Awards and highlights
- Third-team All-American (2004); Jacobs Blocking Trophy (2004); 3× First-team All-SEC (2002, 2003, 2004);

Career NFL statistics
- Games played: 16
- Games started: 2
- Stats at Pro Football Reference

= Wesley Britt =

American football player (born 1981)

Wesley Britt (born November 21, 1981) is an American former professional football player who was a tackle for three seasons with the New England Patriots in the National Football League (NFL). He played college football for the Alabama Crimson Tide and received third-team All-American and a first-team All-SEC honors as a senior. Selected by the San Diego Chargers in the fifth round of the 2005 NFL draft, Britt was released before making the final roster and signed with the Patriots, where he played from 2006 to 2008. He is the husband of U.S. Senator Katie Britt.

==Early life==
Britt was born in Cullman, Alabama, and attended Cullman High School where he graduated in 2000.

==College career==
Britt accepted a scholarship offer from the University of Alabama in 2000. After redshirting his first year, Britt was a career starter and started in 46 games throughout the 2001, 2002, 2003 and 2004 seasons at Alabama. He missed the final four games of his junior season after breaking his leg against Tennessee in 2003. He was named First-team All-American by the CFN, third-team by Associated Press, second-team by Rivals.com as a senior in 2004, three time First-team All-Southeastern Conference by the Associated Press and league's coaches in 2002, 2003, 2004, and named to 2004 SEC Good Works Team. Wesley also won the Jacobs Blocking Trophy as the SEC's top offensive lineman in 2004.

==Professional career==

===San Diego Chargers===
Britt was selected in the fifth round (164th overall) by the San Diego Chargers in the 2005 NFL draft. He was released by the Chargers on September 4, 2005.

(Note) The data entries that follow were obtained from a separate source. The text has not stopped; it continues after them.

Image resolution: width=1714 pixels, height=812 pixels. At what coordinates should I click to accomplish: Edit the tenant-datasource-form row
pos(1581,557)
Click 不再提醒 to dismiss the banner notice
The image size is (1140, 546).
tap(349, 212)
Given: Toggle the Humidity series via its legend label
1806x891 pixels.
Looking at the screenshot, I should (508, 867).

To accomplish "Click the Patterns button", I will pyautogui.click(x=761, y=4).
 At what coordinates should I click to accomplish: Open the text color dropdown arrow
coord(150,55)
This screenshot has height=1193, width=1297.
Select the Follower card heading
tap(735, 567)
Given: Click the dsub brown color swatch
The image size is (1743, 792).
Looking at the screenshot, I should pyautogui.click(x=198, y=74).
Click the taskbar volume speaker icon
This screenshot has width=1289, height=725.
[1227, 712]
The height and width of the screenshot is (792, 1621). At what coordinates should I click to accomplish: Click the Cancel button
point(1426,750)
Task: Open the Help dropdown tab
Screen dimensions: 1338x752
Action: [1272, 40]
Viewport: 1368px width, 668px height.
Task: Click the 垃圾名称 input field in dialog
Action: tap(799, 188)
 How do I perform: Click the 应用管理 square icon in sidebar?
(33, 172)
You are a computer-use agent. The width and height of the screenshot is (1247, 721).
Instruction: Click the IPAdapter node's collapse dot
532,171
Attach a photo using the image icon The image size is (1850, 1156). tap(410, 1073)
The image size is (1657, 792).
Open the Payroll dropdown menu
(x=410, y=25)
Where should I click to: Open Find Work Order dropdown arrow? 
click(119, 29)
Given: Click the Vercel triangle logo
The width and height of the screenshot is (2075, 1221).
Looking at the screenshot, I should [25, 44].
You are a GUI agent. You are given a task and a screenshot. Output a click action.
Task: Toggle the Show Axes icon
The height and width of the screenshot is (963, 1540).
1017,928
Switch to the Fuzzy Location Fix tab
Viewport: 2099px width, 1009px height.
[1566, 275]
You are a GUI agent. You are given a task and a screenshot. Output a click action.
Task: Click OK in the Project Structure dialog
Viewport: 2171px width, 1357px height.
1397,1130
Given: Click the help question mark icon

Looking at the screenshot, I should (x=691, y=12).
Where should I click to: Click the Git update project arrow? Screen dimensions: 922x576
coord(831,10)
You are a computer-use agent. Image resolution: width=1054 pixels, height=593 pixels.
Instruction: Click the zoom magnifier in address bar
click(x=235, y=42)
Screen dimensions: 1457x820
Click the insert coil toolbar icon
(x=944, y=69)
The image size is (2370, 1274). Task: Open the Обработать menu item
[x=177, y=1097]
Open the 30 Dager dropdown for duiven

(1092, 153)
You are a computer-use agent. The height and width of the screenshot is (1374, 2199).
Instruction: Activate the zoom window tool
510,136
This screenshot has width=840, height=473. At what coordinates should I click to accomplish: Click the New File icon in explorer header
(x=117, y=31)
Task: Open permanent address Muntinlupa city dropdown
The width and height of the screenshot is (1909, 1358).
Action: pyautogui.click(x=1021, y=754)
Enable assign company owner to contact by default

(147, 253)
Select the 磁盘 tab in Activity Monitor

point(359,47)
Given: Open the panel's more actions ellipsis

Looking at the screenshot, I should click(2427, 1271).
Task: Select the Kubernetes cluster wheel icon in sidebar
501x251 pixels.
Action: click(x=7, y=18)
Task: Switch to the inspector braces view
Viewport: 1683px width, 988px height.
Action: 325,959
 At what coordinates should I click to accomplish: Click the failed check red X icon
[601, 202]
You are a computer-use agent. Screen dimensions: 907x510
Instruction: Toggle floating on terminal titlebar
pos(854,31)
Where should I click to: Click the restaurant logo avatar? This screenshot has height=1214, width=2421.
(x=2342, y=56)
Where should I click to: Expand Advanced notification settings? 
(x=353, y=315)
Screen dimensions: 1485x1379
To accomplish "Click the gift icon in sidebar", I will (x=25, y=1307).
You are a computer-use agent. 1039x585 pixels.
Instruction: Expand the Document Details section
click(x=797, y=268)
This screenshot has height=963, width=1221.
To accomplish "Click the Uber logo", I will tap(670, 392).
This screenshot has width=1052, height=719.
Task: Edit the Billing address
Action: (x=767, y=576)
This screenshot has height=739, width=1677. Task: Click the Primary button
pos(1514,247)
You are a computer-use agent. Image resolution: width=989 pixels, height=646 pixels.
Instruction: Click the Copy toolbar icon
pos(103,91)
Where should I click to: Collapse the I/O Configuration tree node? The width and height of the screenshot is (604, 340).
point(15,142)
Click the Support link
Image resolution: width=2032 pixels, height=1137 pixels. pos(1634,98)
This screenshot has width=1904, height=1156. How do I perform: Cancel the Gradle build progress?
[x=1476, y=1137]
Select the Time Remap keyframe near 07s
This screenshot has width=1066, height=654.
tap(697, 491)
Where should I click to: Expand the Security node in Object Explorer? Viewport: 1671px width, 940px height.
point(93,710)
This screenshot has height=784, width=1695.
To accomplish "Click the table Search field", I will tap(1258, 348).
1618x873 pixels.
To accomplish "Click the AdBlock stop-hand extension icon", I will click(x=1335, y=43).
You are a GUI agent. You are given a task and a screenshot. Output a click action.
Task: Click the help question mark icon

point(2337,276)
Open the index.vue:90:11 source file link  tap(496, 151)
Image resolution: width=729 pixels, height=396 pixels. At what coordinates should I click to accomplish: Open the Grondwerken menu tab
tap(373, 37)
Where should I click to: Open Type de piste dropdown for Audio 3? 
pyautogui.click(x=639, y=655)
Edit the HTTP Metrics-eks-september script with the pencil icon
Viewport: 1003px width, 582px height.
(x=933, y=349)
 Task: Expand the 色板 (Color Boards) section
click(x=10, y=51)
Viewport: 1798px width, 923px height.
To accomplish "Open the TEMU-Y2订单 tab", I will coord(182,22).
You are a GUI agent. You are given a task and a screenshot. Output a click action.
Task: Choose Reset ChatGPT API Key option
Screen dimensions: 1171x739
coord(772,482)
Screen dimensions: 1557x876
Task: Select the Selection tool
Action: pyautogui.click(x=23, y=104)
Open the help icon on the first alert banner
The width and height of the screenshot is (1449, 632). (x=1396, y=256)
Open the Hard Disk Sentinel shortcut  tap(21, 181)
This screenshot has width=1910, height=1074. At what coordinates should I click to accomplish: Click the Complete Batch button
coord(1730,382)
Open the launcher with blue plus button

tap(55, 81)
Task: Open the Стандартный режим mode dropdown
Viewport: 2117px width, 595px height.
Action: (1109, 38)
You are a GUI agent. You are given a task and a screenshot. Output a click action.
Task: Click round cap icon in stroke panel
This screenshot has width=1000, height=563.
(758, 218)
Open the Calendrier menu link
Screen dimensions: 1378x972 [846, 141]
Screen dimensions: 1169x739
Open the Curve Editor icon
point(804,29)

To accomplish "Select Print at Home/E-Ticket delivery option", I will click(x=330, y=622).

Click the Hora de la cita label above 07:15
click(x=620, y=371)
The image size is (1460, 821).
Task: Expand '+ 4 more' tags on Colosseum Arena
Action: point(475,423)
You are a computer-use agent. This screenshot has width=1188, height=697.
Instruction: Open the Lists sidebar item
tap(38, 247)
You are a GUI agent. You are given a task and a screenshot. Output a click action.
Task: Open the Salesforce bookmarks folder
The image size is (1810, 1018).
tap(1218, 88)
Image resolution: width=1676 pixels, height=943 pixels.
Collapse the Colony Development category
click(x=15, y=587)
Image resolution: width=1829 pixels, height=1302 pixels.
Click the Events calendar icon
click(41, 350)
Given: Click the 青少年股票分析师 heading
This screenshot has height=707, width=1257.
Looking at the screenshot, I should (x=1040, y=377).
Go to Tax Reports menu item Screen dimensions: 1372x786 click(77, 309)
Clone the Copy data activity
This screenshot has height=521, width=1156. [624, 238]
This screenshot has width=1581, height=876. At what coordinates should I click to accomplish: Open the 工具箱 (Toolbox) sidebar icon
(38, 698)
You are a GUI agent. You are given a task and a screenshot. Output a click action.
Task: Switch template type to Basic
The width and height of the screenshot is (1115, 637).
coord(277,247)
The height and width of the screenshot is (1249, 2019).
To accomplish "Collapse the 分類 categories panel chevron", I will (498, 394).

===New England Patriots===
Britt was signed to the practice squad of the New England Patriots on September 5, 2005, where he spent the season. He made the Patriots' 53-man roster in 2006, and made his first career start in Week 4 against the Cincinnati Bengals. He would go on to play in 10 total games in 2006. The next season, Britt was active for four games, starting the season finale against the New York Giants. He did not start any games in 2008 and was active for two total games. Following the season, as a restricted free agent, Britt was not offered a tender by the Patriots, but was re-signed to a separate contract on March 16. He was released by the Patriots during final cuts on September 5, 2009.

==Personal life==
Wesley Britt married Katie Boyd in 2008. In 2022, Katie Britt was elected to the United States Senate from Alabama. They live in Montgomery, Alabama, and have two children. Wesley Britt was an economic development representative with Alabama Power and subsequently joined a lobby firm.

His younger brothers, Taylor and Justin, also played football for the University of Alabama.